Grinestaff concurred: “I would absolutely do the Fast Track program again. It seems like an obvious win.”
The reflexively agile nature of interdisciplinary pursuits — whether implicitly or explicitly — allows the degree programs of the Jonsson School to provide a value far beyond the chosen course of study.

Grinestaff (far left) with his UTDesign® Capstone team in 2016. His group teamed with UT Southwestern Medical Center to create a multi-degree-of-freedom (MDOF) foot orthosis.
By providing multiple avenues for students pursuing undergraduate or graduate paths to degrees to incorporate interests into their studies, it allows alumni like Grinestaff to end up on a path to a career in aerospace engineering, even though the Jonsson School does not currently offer a degree in that branch of the field.

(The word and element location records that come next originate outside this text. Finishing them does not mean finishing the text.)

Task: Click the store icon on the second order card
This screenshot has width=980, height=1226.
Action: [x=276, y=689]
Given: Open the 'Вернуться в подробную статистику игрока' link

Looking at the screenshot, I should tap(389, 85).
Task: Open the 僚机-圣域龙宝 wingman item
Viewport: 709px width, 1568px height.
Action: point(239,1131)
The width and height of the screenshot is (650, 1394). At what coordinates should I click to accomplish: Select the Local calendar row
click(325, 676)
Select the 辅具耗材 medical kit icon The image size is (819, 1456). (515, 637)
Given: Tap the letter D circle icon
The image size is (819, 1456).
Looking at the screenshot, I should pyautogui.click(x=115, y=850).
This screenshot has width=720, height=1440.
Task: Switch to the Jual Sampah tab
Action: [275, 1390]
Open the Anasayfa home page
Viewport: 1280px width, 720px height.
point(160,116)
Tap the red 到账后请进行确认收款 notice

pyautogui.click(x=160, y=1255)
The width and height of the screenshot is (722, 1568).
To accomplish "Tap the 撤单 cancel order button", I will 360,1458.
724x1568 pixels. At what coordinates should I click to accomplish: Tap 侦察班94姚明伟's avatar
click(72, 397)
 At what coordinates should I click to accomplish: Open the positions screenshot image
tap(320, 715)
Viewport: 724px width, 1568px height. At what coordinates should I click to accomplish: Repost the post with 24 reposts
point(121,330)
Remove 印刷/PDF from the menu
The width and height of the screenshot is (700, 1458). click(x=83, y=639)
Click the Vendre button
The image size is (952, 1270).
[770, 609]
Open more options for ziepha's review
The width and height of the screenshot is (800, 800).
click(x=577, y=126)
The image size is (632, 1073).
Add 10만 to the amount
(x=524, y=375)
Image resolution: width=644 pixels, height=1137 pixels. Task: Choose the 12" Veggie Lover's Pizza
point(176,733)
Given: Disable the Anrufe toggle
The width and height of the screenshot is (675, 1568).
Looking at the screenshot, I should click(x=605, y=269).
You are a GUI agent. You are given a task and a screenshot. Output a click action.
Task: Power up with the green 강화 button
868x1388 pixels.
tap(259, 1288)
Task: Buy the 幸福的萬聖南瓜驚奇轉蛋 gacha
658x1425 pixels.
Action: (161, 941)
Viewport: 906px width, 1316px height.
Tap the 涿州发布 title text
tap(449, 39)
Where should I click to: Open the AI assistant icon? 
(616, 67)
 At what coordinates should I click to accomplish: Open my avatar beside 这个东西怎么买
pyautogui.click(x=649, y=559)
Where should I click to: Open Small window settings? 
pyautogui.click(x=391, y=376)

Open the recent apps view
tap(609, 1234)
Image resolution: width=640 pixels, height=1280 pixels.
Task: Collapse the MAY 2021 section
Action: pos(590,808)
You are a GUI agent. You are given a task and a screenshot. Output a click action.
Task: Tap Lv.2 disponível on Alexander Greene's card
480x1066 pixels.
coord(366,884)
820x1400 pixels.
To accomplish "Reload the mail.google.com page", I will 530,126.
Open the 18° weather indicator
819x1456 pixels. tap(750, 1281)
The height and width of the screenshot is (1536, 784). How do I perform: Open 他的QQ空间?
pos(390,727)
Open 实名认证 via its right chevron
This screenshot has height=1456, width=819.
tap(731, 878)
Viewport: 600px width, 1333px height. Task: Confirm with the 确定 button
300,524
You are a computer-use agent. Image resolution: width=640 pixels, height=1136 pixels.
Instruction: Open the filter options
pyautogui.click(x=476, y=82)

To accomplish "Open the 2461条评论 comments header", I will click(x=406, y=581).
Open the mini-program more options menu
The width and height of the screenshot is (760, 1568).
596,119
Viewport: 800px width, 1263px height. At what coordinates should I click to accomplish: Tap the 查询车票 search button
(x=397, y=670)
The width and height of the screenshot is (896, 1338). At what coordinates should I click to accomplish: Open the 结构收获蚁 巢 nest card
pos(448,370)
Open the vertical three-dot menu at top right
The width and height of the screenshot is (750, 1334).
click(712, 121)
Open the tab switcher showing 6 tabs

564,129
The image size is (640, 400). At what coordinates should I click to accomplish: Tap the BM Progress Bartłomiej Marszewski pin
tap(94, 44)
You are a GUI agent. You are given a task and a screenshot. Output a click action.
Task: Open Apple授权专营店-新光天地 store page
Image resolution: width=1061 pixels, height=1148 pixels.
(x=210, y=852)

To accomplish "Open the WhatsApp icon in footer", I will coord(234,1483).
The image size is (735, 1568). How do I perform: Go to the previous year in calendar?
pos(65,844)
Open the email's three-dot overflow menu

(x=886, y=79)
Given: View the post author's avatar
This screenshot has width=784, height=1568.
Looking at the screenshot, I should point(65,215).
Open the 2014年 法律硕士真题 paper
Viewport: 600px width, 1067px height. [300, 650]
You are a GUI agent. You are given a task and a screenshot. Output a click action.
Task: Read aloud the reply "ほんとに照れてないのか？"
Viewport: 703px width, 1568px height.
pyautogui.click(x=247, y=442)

Or, as Yurkovich put it: “We are proud to say that our program prepares students for many different disciplines.”

“The Fast Track program allows the best of the best students to get a head start on their graduate education. It is a very valuable program.”
— Dr. Stephen Yurkovich
Indeed, Grinestaff’s story illuminates how it is possible to blend academics and appreciation for subject matter into a robust, rewarding educational experience, which can, in turn, propel students all the way to the moon and beyond.
My systems engineering master’s degree from UTD absolutely opened the doors for me to get into the space industry,” Grinestaff said. “My undergrad [degree] in mechanical engineering and the master’s both gave me a great foundation that I could build on. They allowed me to jump into the space industry and not be a fish out of water.”